課題 |
次の1.～3.がそれぞれ下の記事の内容と合っているかを「はい」か「いいえ」で答え、判断の決め手となる記事中の語句をそのまま引用してください。
1. 春野陸上競技場のS指定席は、メーンスタンドの中央部に設けられている。
2. 筆者が初めて観戦した鹿児島ユナイテッド戦で、高知ユナイテッドは勝利した。
3. ゴール裏のサポーターは、前後半45分ずつ歌やかけ声を続ける。

───── 記事

ゴール裏で声援を送る高知ユナイテッドのサポーター(春野陸上競技場)

ゴール裏で声援を送る高知ユナイテッドのサポーター(春野陸上競技場)





観客席もいろいろ
 春野陸上競技場の観客席はメーンスタンド中央部にS指定席がある。それを挟む形でA指定席がある。A指定席の端からバックスタンドに向かって大部分がホーム自由席であり、残りがアウェーチーム向けの自由席だ(詳しくは関連記事【座席の写真多数】見た目はこれ!高知ユナイテッド本拠地・春野陸上競技場へようこそをご覧ください)。

バックスタンドからメーンスタンド(左奥)やホームのゴール裏(右奥)を望む=春野陸上競技場

バックスタンドからメーンスタンド(左奥)やホームのゴール裏(右奥)を望む=春野陸上競技場


ひたすら応援し続ける
 「ゴール裏」は文字通り両チームのゴール裏だ。体を揺らす、拳を突き上げる、チャント(応援歌)を歌うなど特に熱く応援するサポーターたちが集う。プロ野球で言えば熱烈なファンが、外野スタンドでラッパを吹いたり旗をなびかせたり、応援歌を歌ったりするようなものだ。野球と大きく違うのは攻守交代に決まった時間帯がない。前後半45分ずつ、ひたすら歌ったりかけ声を発したりし続ける。

応援する気持ちさえあれば
 え? そんなに熱心には応援できないよ。そう思うだろう。筆者もそうだった。二十年以上前、上司に言われた。「おまえ、大きな声出したことあるか?」。まあそういうキャラでやってきた。人前に出ることを好まない。ただ誰かを応援する気持ちで記事は書いてきた。結論から言えば、そういう人でも高知Uのゴール裏は歓迎された。

鹿児島戦では悔しい思い
 筆者がミーハー心全開で春野で初観戦したのは、この3月の鹿児島ユナイテッド戦。試合終了直前に同点ゴールを喫して引き分けたため非常に悔しい思いで帰宅した(詳しくは【観戦体験記】春野で高知ユナイテッド体感! 雨天の鹿児島ユナイテッド戦はまさかの幕切れを参照)。

【高知-鹿児島】後半、追加タイムに声援を送るサポーター(春野陸上競技場)

【高知-鹿児島】後半、追加タイムに声援を送るサポーター(春野陸上競技場)

──────────
───── 記録一覧

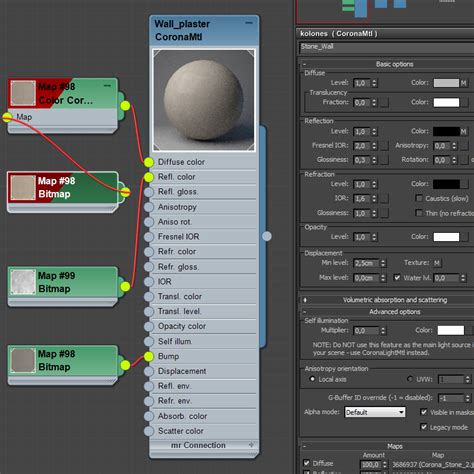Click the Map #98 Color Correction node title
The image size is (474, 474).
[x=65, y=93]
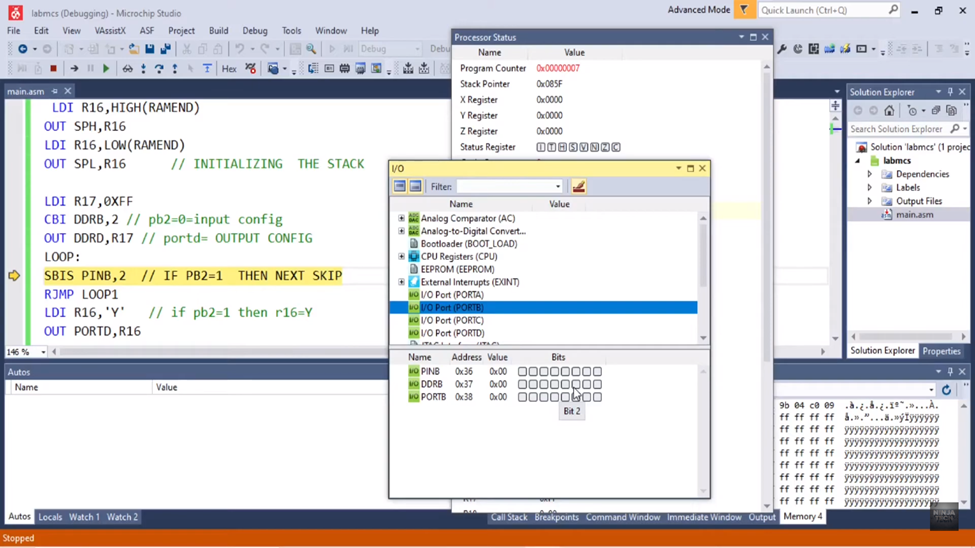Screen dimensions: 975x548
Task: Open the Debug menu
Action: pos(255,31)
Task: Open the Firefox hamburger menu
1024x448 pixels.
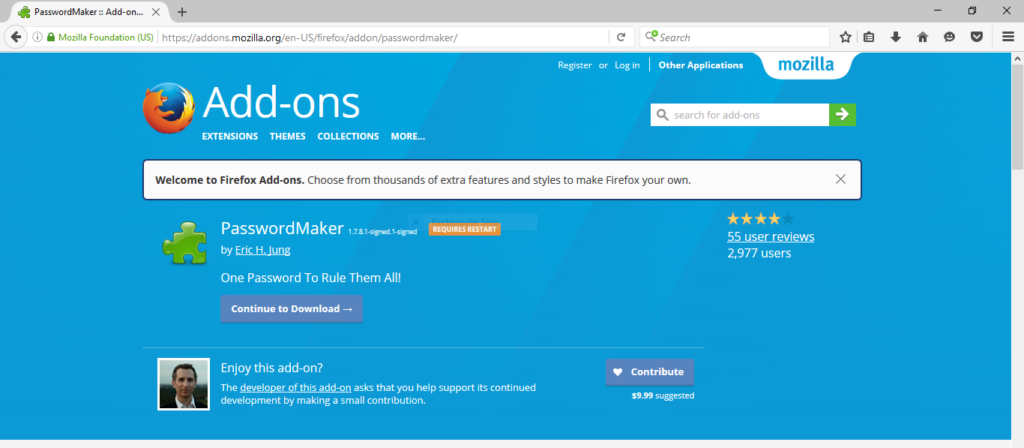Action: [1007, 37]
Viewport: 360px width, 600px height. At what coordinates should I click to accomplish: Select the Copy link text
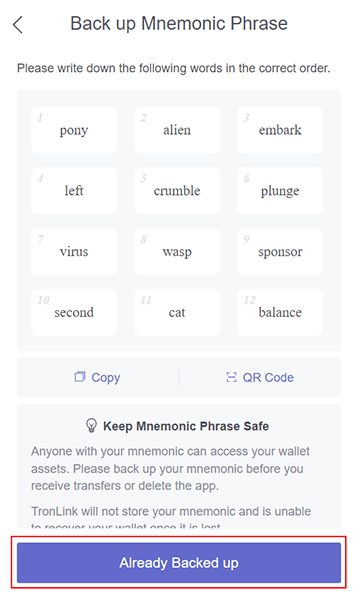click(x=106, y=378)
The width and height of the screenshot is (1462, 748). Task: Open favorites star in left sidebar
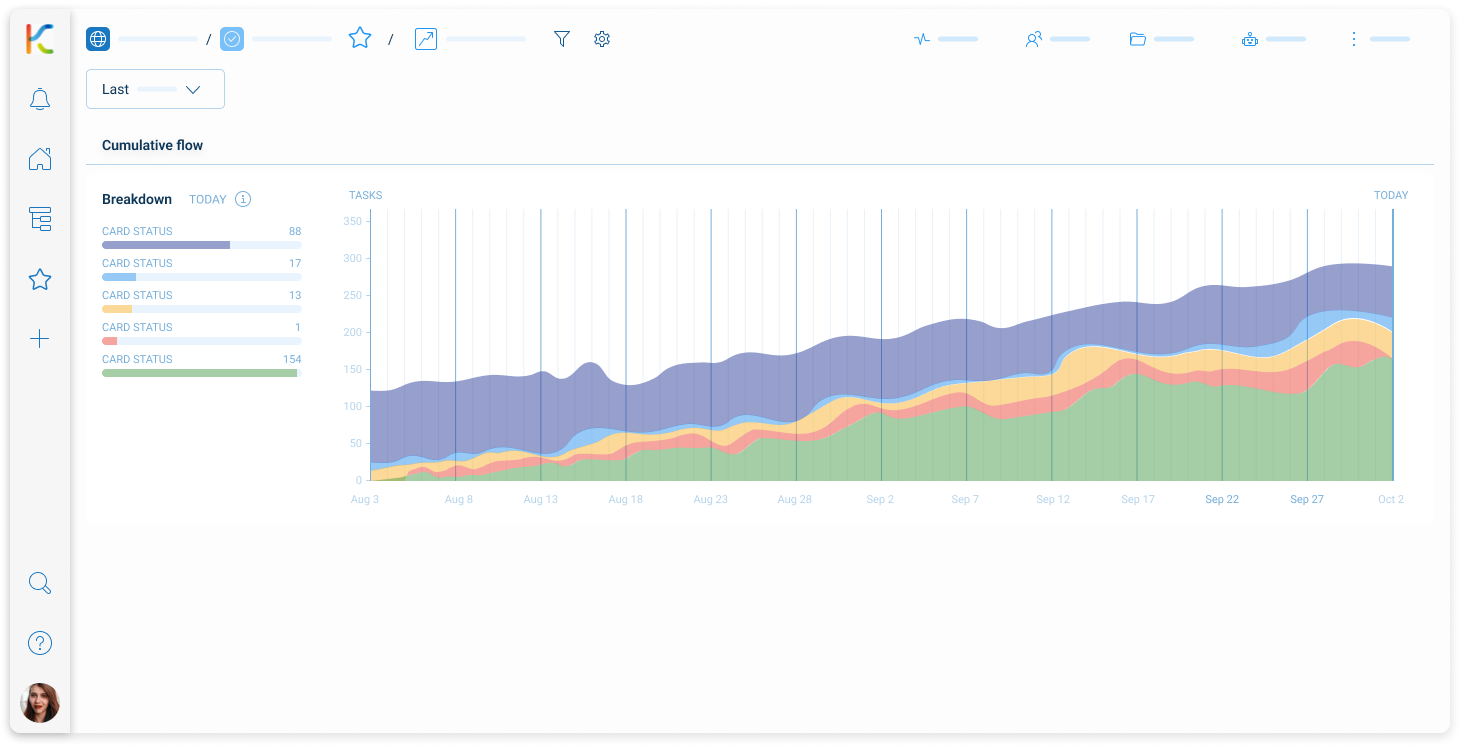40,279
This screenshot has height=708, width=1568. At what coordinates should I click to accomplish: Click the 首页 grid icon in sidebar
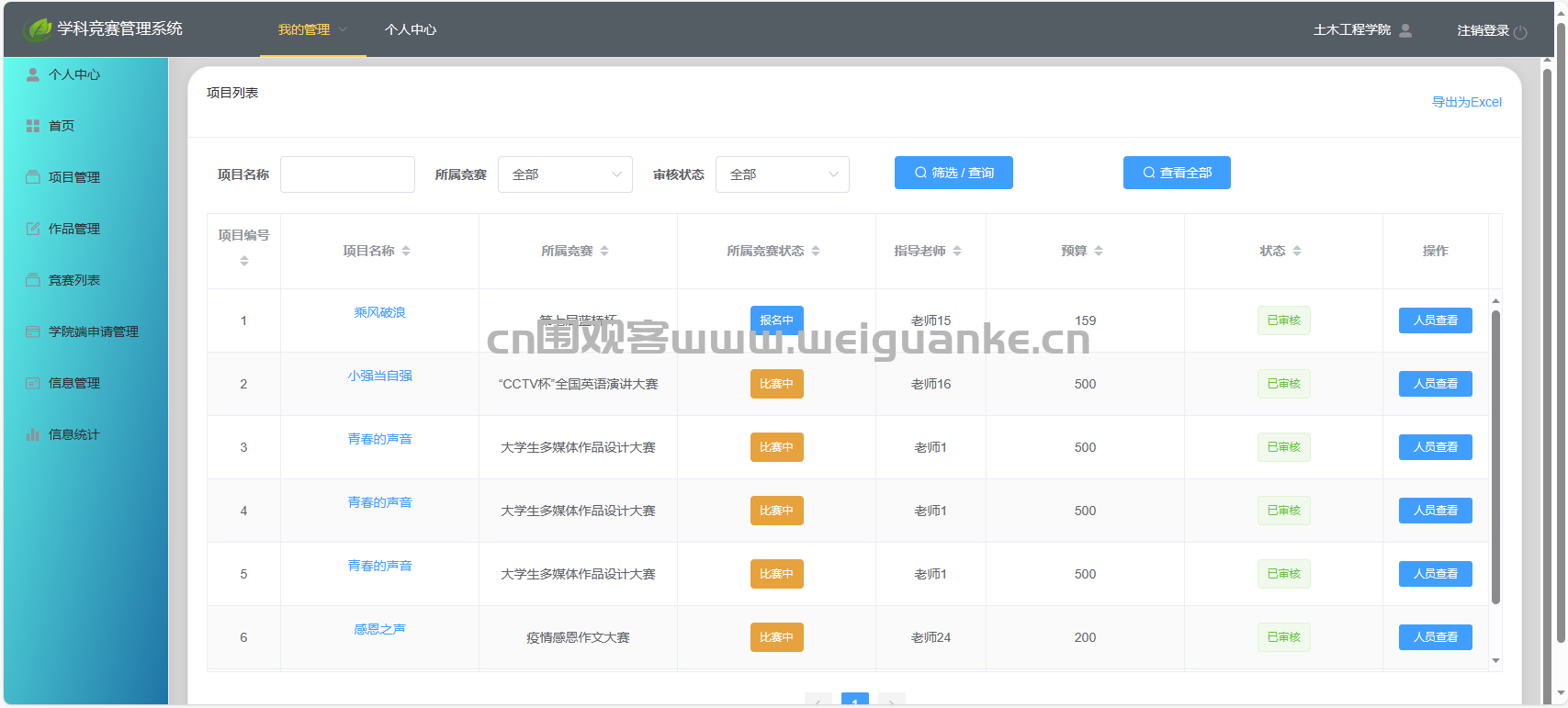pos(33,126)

──────────
───── 記録一覧

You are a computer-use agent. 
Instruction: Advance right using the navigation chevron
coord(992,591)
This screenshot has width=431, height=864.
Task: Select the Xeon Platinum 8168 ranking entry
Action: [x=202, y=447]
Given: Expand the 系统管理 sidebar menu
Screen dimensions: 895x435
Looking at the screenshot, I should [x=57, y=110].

──────────
───── 記録一覧

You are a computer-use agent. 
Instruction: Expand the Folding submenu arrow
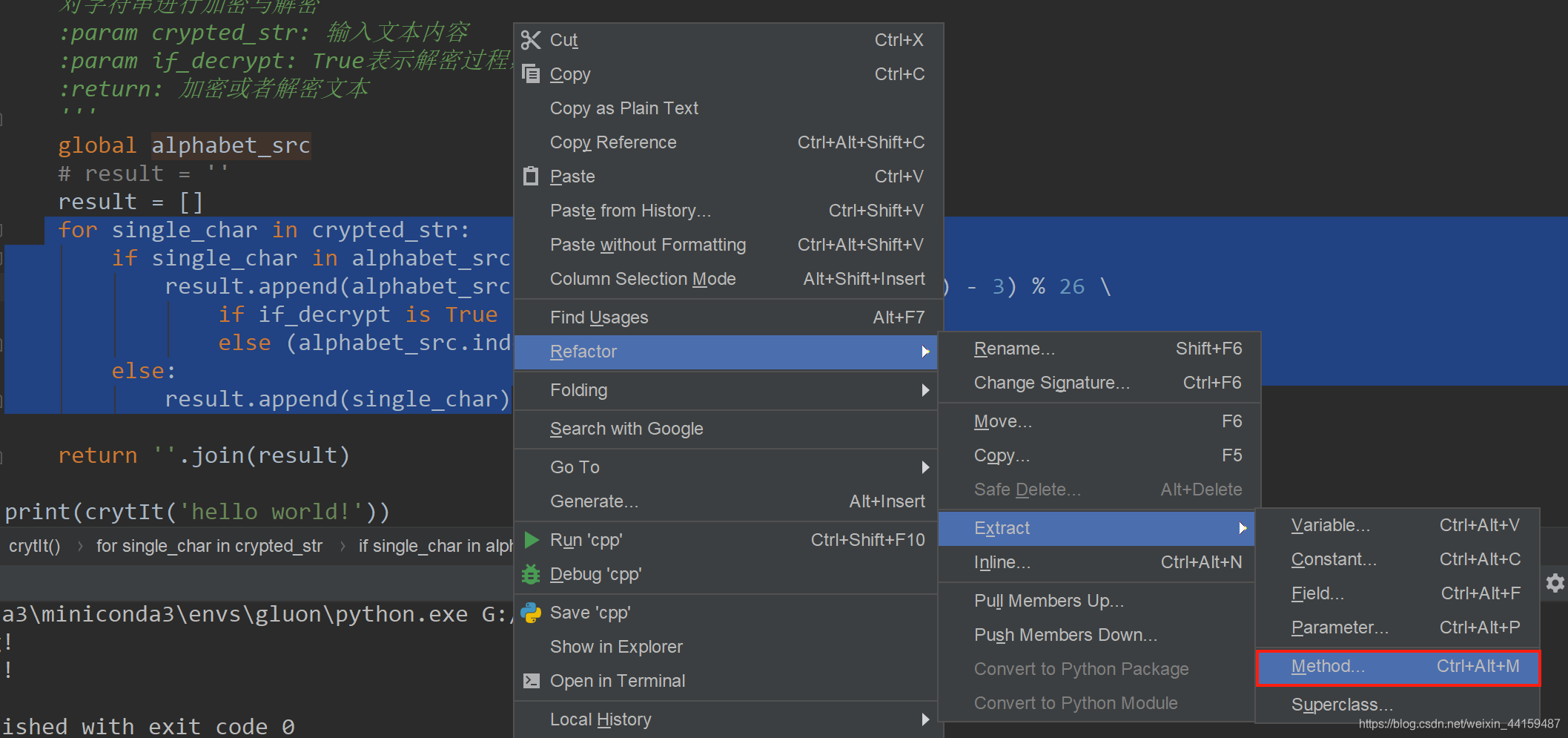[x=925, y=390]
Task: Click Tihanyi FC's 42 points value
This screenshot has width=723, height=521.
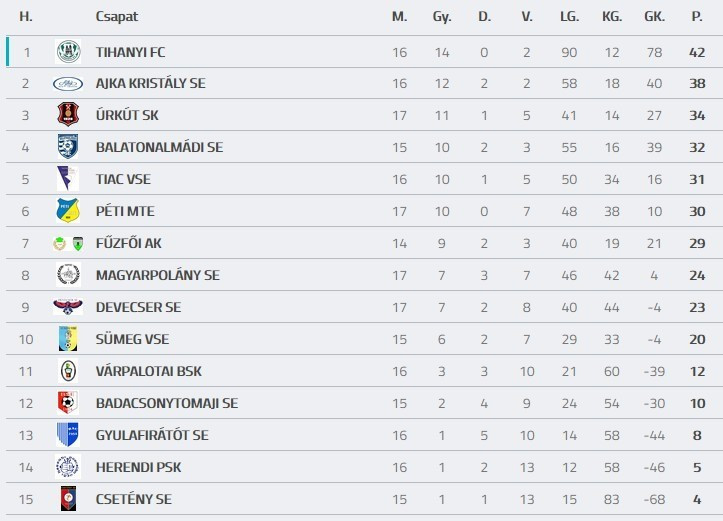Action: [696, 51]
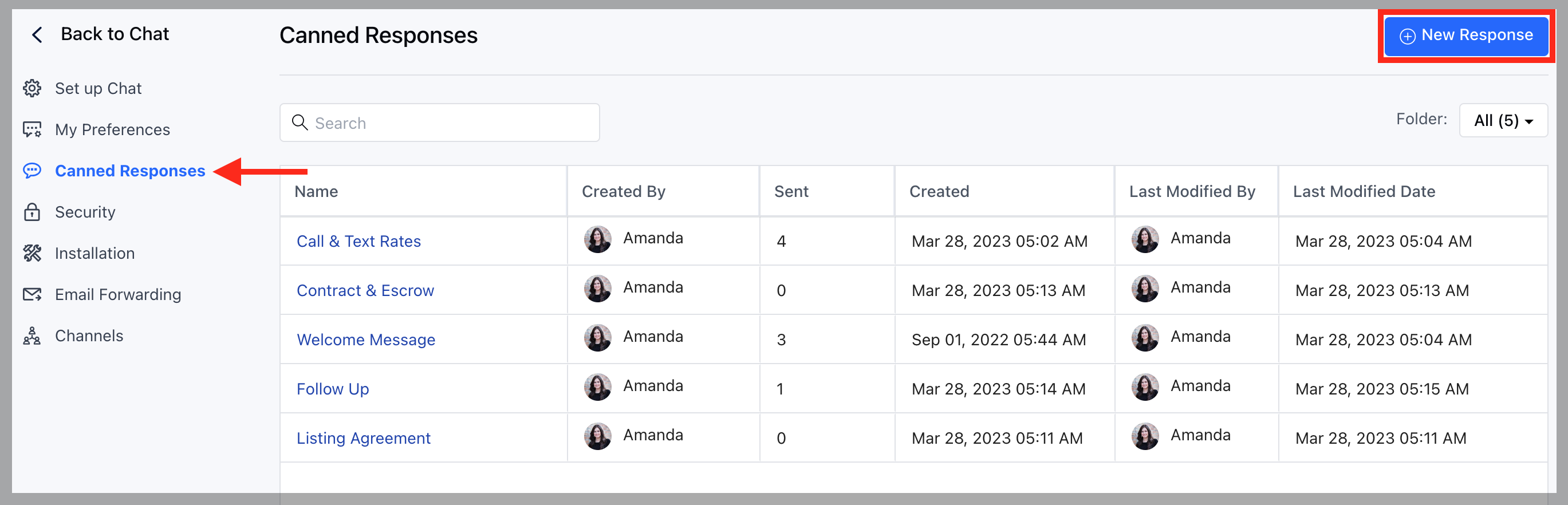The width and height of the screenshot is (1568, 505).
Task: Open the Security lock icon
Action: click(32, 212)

──────────

解答例 |
1. はい。「春野陸上競技場の観客席はメーンスタンド中央部にS指定席がある。」
2. いいえ。「試合終了直前に同点ゴールを喫して引き分けた」
3. はい。「前後半45分ずつ、ひたすら歌ったりかけ声を発したりし続ける。」